Rolly Gassmann Riesling 2007 Alsace
This is the last in a trilogy of wines I now list from the latest relases from this fine Alsace grower - and another real winner, in my book. As a lover of the German "fruchtighe" style of Riesling, I often struggle to appreciate the more robust, dry style of Alsace Riesling. But this one ticks all of my boxes. It has a wonderfully expressive nose, combining lemon, peach, apple and grape skins with a really pronounced, up-front wet stone/mineral quality. The palate has an earthy richness to it, with a sweet, almost cider apple quality, offset by zesty lemon and lime flavours, and again a palpable streak of minerality. The aromas and flavours continue to grow in the glass, in a wine of real complexity, finesse and great length.
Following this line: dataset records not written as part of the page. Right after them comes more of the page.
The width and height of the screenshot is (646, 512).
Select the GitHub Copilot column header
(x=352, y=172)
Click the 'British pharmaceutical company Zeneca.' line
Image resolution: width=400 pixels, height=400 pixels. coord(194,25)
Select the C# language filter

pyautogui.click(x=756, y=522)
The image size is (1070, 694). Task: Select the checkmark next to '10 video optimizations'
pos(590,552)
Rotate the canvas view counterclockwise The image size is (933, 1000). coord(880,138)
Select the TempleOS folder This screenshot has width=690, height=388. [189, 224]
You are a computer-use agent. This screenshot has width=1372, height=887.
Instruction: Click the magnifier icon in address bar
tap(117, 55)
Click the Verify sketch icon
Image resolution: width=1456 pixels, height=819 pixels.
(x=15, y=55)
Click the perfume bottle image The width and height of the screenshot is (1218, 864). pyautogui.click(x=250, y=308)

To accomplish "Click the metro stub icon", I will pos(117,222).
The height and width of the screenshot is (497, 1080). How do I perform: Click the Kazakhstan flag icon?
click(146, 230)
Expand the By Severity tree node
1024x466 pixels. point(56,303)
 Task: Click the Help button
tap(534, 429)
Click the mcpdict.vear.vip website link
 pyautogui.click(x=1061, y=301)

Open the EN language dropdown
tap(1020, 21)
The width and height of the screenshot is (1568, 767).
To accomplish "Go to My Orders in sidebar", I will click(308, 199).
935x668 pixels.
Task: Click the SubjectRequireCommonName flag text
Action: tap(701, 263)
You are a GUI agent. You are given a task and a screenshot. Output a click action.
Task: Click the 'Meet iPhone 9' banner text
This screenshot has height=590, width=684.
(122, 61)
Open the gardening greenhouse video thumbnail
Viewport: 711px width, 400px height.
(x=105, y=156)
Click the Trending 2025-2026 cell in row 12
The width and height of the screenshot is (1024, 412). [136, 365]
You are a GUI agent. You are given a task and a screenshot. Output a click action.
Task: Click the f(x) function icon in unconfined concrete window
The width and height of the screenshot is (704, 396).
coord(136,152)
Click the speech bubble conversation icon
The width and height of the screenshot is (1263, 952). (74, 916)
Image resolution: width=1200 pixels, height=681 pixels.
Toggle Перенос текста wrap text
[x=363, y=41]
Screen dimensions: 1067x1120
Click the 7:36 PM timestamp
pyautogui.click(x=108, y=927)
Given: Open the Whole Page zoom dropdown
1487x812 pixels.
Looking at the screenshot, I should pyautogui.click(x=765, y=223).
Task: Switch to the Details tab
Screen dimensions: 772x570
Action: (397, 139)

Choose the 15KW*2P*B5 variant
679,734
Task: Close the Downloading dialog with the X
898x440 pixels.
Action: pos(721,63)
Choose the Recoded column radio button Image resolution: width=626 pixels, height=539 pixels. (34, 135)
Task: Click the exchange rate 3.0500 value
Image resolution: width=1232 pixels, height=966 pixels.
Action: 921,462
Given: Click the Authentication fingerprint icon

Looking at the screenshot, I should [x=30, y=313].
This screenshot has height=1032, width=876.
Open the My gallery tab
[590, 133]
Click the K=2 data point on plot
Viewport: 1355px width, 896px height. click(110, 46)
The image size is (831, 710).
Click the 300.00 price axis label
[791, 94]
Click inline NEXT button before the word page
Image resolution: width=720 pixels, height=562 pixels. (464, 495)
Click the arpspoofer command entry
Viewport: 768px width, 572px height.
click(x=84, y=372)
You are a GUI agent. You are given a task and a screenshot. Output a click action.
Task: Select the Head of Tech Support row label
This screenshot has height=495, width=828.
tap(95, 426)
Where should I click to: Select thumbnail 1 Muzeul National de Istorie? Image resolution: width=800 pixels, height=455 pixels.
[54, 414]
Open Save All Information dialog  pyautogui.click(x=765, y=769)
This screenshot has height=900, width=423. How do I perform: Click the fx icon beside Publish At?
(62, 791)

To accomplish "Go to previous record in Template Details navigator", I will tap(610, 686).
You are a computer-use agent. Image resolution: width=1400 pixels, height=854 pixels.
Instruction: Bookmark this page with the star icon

Although an absolute joy to drink now, it promises much for those who are patient enough to cellar it for a few more years. Boy, I love these Rolly Gassman wines! £14.99.

Mullineux Straw Wine 2009 Swartland, South Africa
I've heard some good things about this grower, and especially this particular wine, so was really looking forward to trying it. The colour is a dark orange/brown, whilst the nose has intense orange marmalade and toffee apple aromas, with a touch of grapiness. But such is the intensity of these aromas, I really am struggling to pick out any subtle nuances. The texture in the mouth is almost like treacle - and so, unfortunately, is the taste. Nobody could ever accuse the Chenin Blanc variety of lacking acidity, but what acidity there is in this wine proves to be woefully inadequate in balancing the shockingly concentrated, almost painfully sweet flavours the palate has to offer. I was expecting sweet and sour and tangy, but all I get is sweet. I have always had a sweet tooth (and have spent many a painful hour in the dentist's chair as a result) so a love of sweet wines is one of my weaknesses. And, to use a muscical/satirical analogy, I've even been known to like the occasional wine that goes up to eleven. Unfortunately, this one is all bass and no treble.